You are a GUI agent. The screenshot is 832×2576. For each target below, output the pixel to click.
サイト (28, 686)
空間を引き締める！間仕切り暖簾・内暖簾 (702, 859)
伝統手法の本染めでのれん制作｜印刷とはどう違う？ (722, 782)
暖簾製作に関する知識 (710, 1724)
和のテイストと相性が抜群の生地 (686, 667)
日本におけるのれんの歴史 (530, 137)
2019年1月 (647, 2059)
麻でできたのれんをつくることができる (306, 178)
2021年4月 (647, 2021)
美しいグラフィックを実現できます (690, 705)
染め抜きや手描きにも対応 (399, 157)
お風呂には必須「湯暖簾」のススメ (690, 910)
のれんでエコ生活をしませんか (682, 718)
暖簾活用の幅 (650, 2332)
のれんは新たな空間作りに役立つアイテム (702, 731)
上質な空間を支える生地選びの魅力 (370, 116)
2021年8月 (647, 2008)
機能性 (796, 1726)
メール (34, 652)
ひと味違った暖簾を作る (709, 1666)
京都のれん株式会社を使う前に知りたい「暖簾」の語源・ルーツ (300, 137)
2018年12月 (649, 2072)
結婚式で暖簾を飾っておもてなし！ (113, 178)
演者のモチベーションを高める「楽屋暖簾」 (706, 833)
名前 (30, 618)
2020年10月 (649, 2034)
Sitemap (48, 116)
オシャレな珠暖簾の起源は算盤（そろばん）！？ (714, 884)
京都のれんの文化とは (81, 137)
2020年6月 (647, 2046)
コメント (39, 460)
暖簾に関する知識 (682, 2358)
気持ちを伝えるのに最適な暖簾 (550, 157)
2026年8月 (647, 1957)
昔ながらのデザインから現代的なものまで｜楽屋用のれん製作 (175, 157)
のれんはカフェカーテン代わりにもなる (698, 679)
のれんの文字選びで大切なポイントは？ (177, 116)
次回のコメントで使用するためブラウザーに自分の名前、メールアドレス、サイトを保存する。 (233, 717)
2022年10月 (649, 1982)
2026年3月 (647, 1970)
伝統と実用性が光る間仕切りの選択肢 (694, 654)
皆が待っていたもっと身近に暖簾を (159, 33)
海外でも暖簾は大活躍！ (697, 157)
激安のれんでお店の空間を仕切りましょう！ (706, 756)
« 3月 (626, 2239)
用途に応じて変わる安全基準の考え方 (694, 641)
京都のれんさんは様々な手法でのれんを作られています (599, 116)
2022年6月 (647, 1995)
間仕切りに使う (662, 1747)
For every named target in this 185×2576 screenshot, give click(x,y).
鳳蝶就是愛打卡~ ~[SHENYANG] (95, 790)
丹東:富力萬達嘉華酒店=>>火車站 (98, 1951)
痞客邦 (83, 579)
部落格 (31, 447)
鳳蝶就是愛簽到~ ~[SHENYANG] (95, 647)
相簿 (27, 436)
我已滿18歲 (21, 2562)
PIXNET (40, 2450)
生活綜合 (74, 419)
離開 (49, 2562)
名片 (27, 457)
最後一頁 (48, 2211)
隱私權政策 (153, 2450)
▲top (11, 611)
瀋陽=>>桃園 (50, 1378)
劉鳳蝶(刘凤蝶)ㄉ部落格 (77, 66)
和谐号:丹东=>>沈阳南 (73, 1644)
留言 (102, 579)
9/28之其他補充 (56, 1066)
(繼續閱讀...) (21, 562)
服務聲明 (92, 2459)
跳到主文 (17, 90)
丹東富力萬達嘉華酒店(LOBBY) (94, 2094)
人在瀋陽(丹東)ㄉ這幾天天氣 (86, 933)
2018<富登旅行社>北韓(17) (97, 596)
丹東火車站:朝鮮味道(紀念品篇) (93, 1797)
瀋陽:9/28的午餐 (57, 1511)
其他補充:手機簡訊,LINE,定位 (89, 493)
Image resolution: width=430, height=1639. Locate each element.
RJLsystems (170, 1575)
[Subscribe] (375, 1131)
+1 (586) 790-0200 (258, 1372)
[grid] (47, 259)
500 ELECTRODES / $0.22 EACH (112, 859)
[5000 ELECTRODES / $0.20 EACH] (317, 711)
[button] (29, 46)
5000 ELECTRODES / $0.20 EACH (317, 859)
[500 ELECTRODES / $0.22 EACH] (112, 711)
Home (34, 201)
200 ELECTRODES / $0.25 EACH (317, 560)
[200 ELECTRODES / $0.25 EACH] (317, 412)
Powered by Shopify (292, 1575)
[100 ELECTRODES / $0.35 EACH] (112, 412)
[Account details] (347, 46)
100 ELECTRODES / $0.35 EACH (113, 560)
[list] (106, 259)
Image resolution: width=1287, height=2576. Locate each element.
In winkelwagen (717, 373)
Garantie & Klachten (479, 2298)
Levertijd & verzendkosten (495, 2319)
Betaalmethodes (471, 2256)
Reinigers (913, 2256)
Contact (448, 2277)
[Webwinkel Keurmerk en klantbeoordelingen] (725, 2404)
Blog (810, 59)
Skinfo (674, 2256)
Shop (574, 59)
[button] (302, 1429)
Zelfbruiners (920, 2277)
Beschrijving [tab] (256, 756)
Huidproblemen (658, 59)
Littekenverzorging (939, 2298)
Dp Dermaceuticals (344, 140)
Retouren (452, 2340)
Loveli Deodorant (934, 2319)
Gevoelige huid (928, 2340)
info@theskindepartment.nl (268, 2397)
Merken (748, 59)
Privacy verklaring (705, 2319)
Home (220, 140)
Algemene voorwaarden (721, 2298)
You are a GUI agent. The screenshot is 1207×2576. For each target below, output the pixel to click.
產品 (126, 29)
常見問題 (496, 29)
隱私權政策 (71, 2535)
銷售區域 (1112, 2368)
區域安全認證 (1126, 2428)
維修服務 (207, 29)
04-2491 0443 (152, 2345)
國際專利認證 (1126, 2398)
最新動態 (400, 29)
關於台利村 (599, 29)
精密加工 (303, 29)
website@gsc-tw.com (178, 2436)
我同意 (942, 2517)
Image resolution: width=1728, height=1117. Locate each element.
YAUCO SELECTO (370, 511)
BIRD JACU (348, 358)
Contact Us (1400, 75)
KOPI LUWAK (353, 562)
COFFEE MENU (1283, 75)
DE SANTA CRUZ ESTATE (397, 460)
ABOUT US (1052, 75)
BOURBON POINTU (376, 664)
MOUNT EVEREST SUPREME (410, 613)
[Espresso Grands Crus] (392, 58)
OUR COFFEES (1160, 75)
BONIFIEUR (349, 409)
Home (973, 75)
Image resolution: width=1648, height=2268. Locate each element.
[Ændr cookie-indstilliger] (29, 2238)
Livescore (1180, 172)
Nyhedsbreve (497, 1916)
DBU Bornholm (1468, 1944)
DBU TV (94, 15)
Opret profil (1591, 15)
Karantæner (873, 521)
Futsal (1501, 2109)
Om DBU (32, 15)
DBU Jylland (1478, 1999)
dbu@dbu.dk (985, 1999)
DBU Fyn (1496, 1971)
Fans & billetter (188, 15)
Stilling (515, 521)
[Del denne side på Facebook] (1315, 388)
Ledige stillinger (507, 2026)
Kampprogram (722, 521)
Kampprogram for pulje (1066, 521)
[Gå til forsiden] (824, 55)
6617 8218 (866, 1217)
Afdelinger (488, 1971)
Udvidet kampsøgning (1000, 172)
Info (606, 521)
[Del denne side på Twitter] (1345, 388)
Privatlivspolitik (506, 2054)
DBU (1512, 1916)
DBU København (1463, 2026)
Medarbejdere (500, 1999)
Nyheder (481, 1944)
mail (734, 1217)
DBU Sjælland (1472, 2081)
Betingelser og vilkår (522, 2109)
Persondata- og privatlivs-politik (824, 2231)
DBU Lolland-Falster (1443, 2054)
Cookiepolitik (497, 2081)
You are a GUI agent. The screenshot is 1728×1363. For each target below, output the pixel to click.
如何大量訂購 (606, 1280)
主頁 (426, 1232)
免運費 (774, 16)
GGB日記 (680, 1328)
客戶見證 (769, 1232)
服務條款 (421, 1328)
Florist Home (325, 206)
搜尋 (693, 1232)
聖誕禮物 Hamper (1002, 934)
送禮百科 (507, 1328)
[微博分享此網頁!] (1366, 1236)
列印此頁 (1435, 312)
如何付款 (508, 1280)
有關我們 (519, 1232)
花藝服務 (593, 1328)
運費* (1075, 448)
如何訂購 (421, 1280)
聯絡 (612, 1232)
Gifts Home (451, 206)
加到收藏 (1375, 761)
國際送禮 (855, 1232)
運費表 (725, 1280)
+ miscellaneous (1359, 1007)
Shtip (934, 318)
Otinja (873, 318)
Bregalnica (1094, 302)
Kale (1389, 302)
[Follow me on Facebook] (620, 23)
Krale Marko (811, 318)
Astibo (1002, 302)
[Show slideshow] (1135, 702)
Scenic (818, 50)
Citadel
━━━━━━━━
Start at the first line of the data above. Stop after the line containing "2021年4月 (647, 2021)", reproducing each line exactly and adding nothing.

You are a GUI agent. The screenshot is 832×2576. For each target below, output the pixel to click.
サイト (28, 686)
空間を引き締める！間仕切り暖簾・内暖簾 (702, 859)
伝統手法の本染めでのれん制作｜印刷とはどう違う？ (722, 782)
暖簾製作に関する知識 (710, 1724)
和のテイストと相性が抜群の生地 (686, 667)
日本におけるのれんの歴史 (530, 137)
2019年1月 (647, 2059)
麻でできたのれんをつくることができる (306, 178)
2021年4月 (647, 2021)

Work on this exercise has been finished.